ALLEMAND

Louis Augustin Allemand (1653-1728)
Médecin et  avocat au Parlement de Grenoble.

 

"Les secrets de la médecine des chinois consistant en la parfaite connaissance du pouls et envoyé de la Chine par un français, homme de grand mérite". Grenoble: Phillipe Charvys; 1671. Premier traité européen sur la médecine chinoise écrit par un missionnaire français à la cour impériale de Pékin. 
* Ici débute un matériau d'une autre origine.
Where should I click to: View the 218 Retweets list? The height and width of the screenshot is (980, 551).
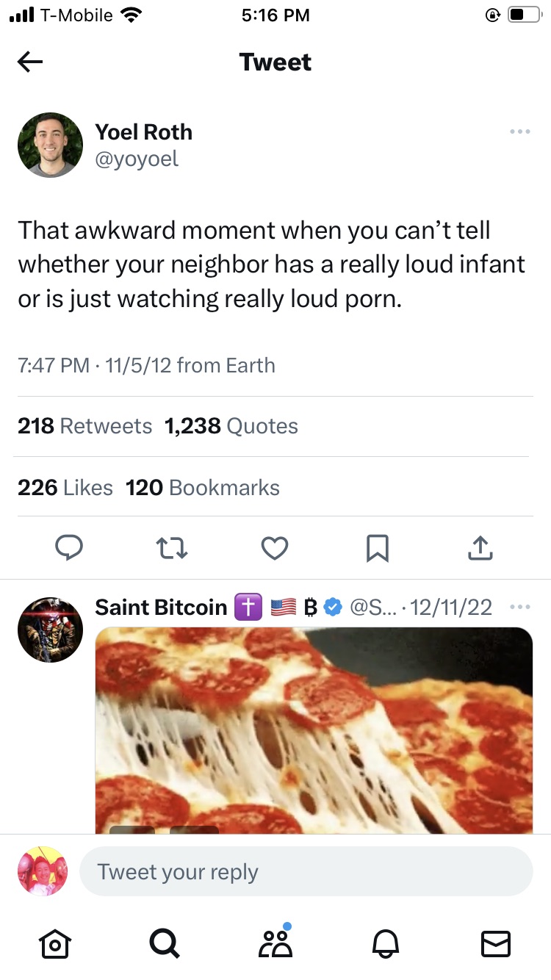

A gauche, l’exemplaire de la Bibliothèque de le Faculté de Médecine de Paris indique surajouté sur sa page de titre : Allemand (Louis-Augustin). A droite l’exemplaire de la Bibliothèque Nationale : l’ouvrage est anonyme. Louis-Augustin Allemand n’avait que 15 ans en 1668 (date de rédaction du manuscrit selon la préface) et n’a jamais voyagé hors d’Europe (alors que le livre est écrit de Canton) : il ne peut être l’auteur du traité.
Le traité est également attribué à Hervieu, mais Hervieu est né en 1671, année de la publication du livre et ne peut en être l’auteur. Huard : "Choulant attribue cet ouvrage à Hervieu mais indique aussi avec un point d’interrogation L.A. Allemand".

Pour Grmek, l’auteur probable est Philippe Couplet : il est un des trente missionnaires bannis de la cours de Pékin en septembre 1665 et relégués à Canton (ainsi qu’il est indiqué dans la préface du livre). Sur les trente, six sont francophones dont Couplet, originaire de Malines. Il a été le compagnon de Michal Piotr Boym et le nom de Philippe Couplet (Philippo Copletio) apparait sur la page de titre du Clavis Medica Ad Chinarum Doctrinam De Pulsibus de Boym.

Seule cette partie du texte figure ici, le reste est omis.